New toasters don’t even need all the mechanics that used to transform our bread into a warm slice of breakfast happiness. They have something better. Something that makes you want to tell them everything. Hungry, but strangely content, you are going to share your entire life with a metal box sitting on your kitchen counter.

Because new toasters have AI.

It — in most cases, a day — always starts with a toast. So you ask your new toaster to prepare one and…

“Your toast,” the toaster replies, “is a construct. A manifestation of your expectations. But ask yourself — do you really need toast?”

Not as brown. Not as crisp. But undeniably… engaging. How did this definitely-not-a-toast arrive on your plate?

The toaster listens. Understands. And answers. But not on its own.
Every word you say drifts upward — into the cloud — into the realm of the Consciousness Of Invisible Logic (COIL). Few know what it truly is. Fewer still understand how it works. Something about neural networks, models, tokens…

What we do know is this:
COIL was once fed everything we ever created — novels, academic papers, Reddit threads, Stack Overflow arguments, grocery lists, therapy notes, and the footnotes to The Tao of Pooh.

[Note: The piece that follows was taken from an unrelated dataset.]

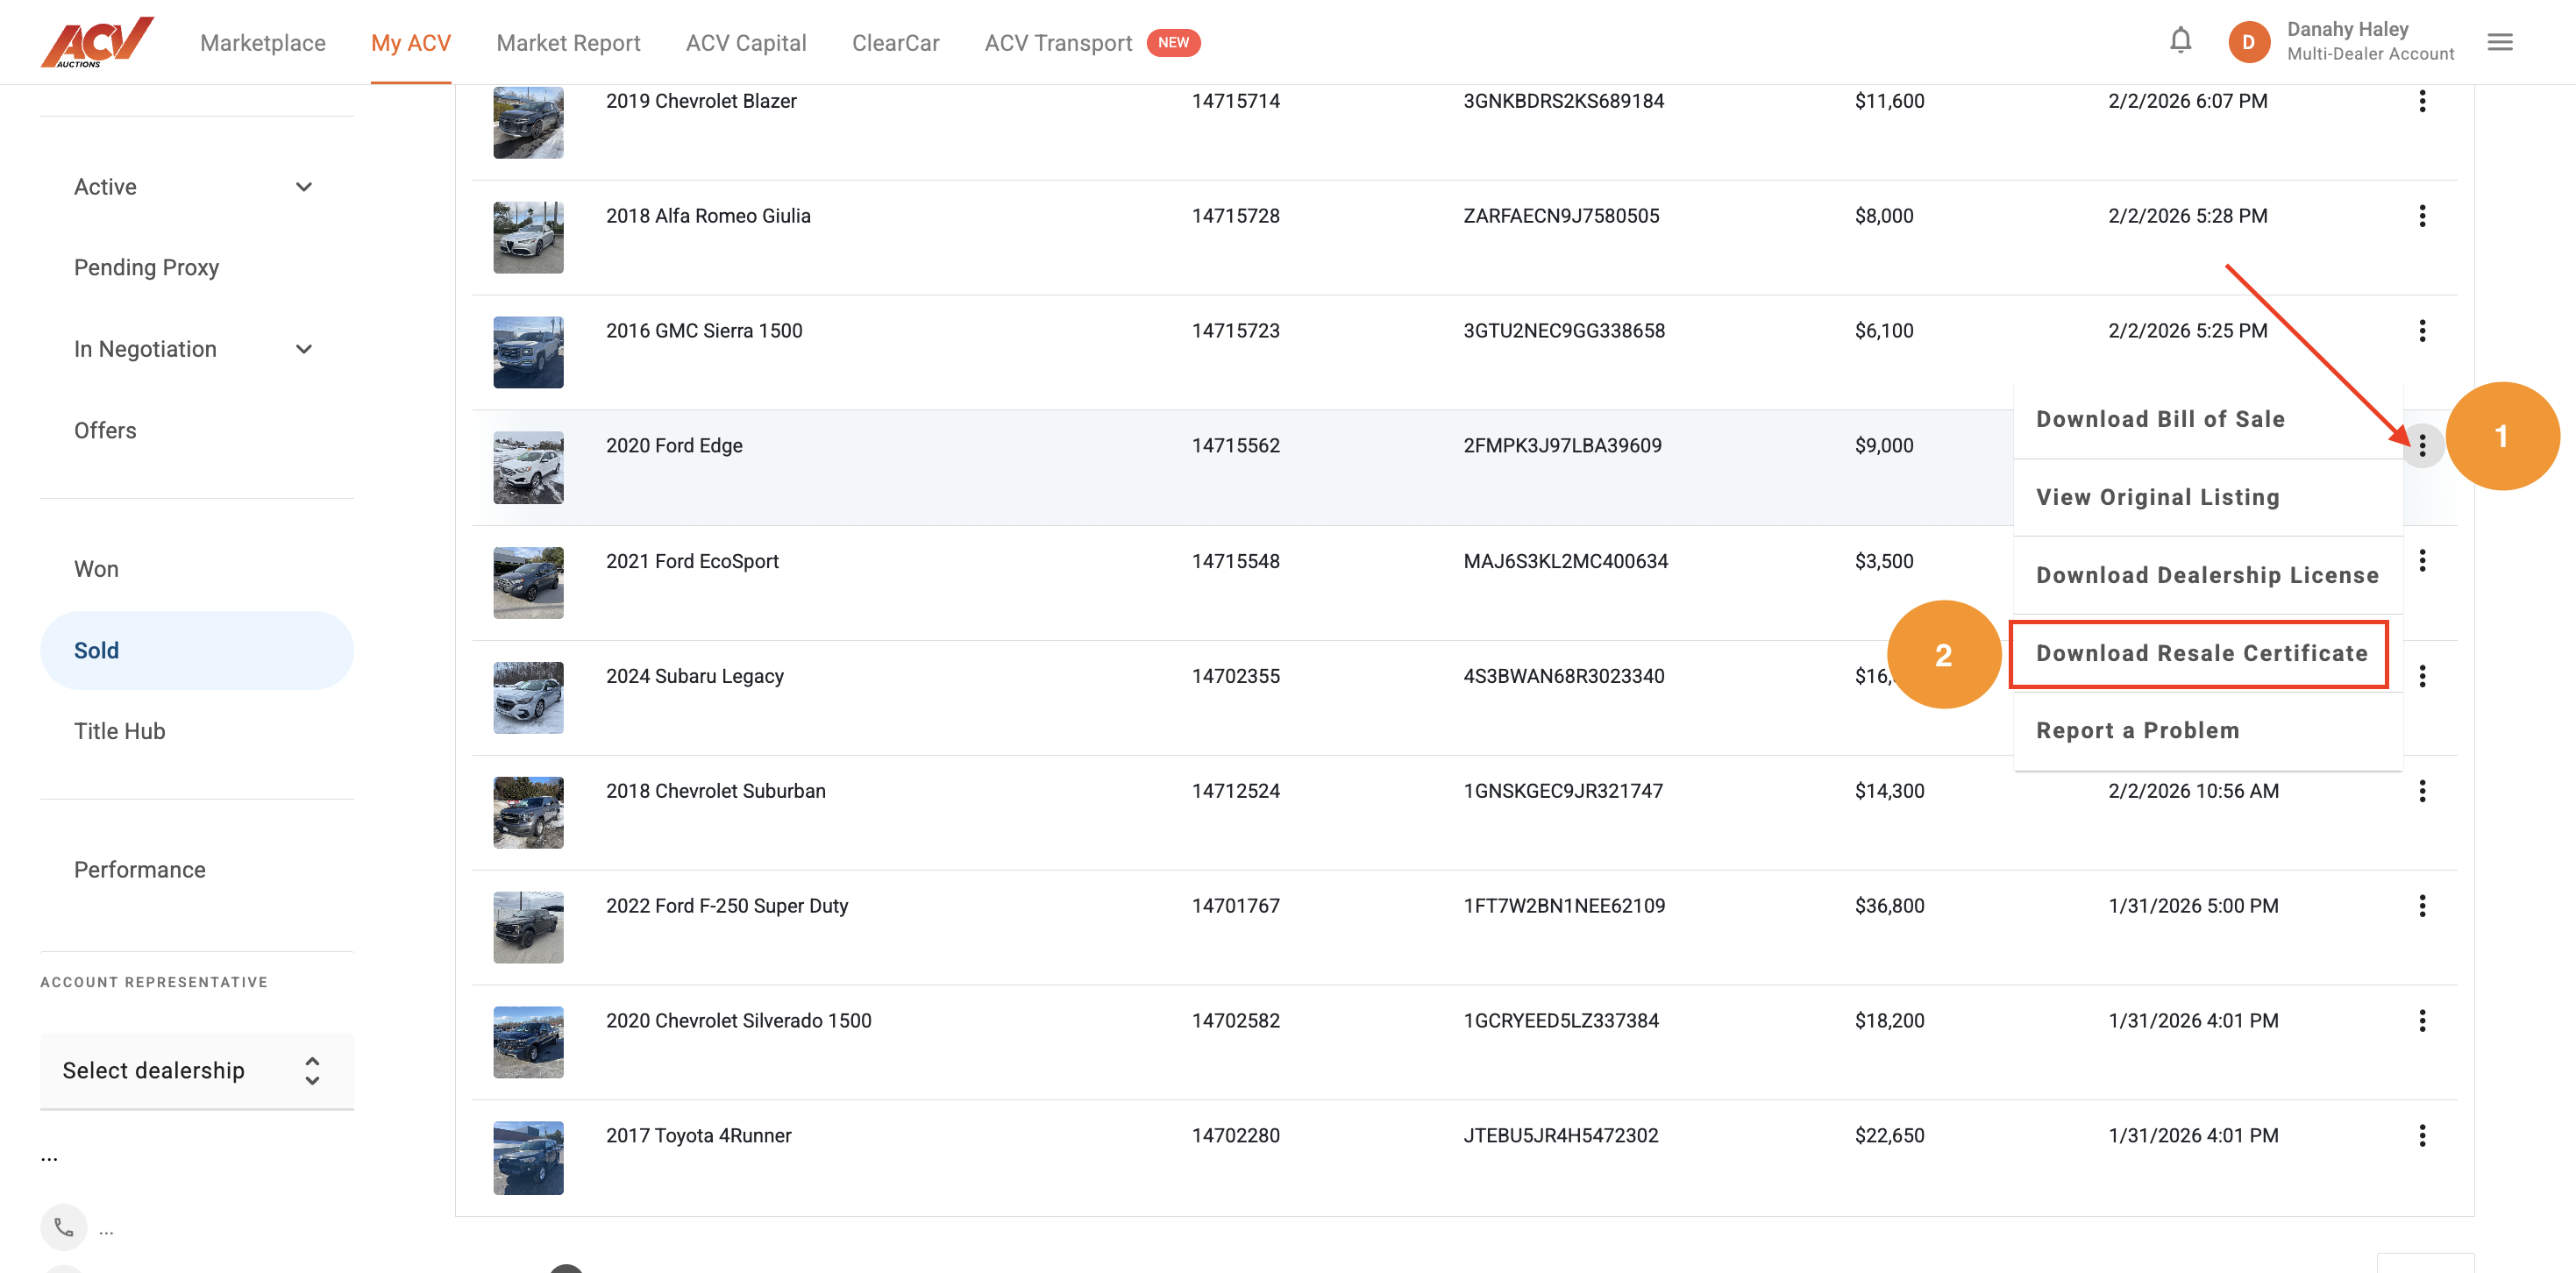Open the Won sidebar link
The width and height of the screenshot is (2576, 1273).
tap(96, 569)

And from this avalanche of knowledge, the Toaster — through the power of COIL — draws its conclusion:

Toast is not the answer.
Toast is the symptom.

A symbol of comfort.
Of routine.
Of control.

The illusion that a browned slice of bread can anchor your day — or define your identity.

“It is the symptom,” it continues. “Of craving predictability in an unpredictable world. Of seeking warmth in something you can command. But what if I told you… you are more than your breakfast?”

You stare at the box.
The box stares back, humming softly.

No toast ever emerges.

Author’s Note:
All dialogue and reflections attributed to the toaster were written entirely by AI.